# Chestnut?



## billbo (Aug 10, 2013)

A recent wind storm here took down some branches that I volunteered to cut up. I did a search on here but didn't find a definitive answer as to if this is good to smoke with. Any experience with chestnut?

Or should I just use it in the fire pit?













100_3121.jpg



__ billbo
__ Aug 10, 2013


----------



## bama bbq (Aug 10, 2013)

I've not used it but I've always heard fruit and nut trees are good wood.  ...but that is deceiving because Black Walnut is NOT good IMHO.

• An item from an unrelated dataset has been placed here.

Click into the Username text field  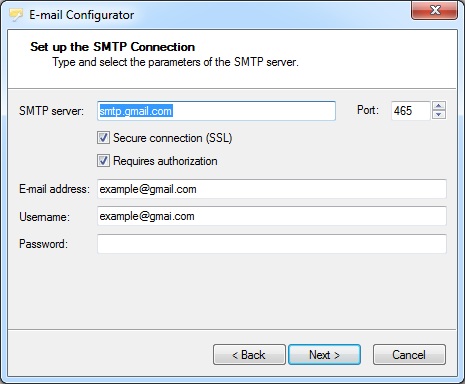click(272, 216)
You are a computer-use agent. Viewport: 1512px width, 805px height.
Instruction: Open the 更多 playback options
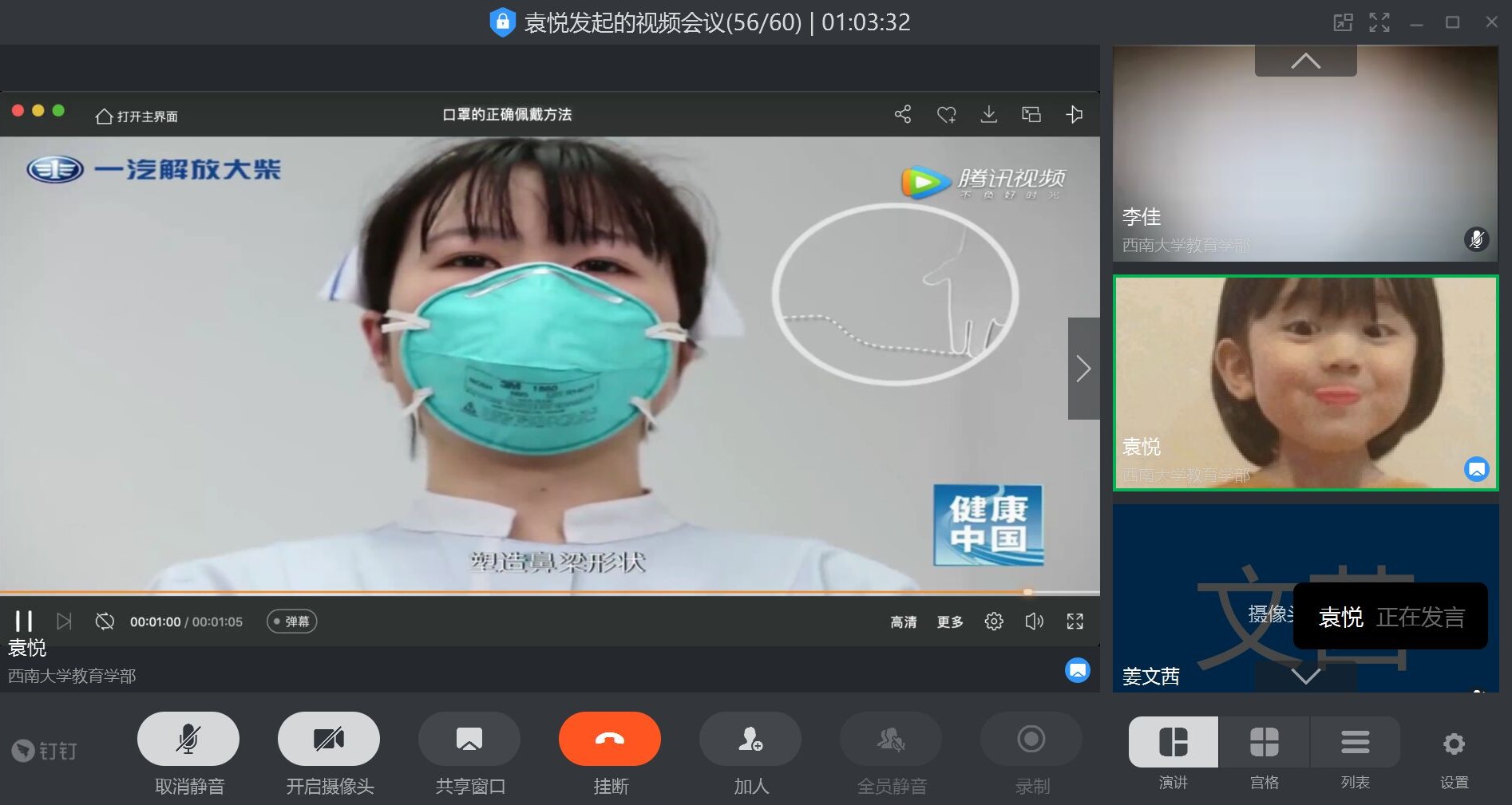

Here's a post on it: http://www.smokingmeatforums.com/t/137229/chestnut-wood-for-smokin   and another one here; http://www.smokingmeatforums.com/t/73196/chestnut   Neither poster says they did it and what it was like.


----------



## oldschoolbbq (Aug 11, 2013)

I agree , you could do a test to check it... when cured , burn a little and smell the smoke ; if like Black Walnut, it will be very astringent to the nose .


----------



## phoenix rising (Aug 11, 2013)

I believe that chestnut is a member of the hickory family.....


----------



## turnandburn (Aug 12, 2013)

Phoenix Rising said:


> I believe that chestnut is a member of the hickory family.....


oak family.they say its just as good as hickory. light, sweet and nutty flavor is hows its been described to me.


----------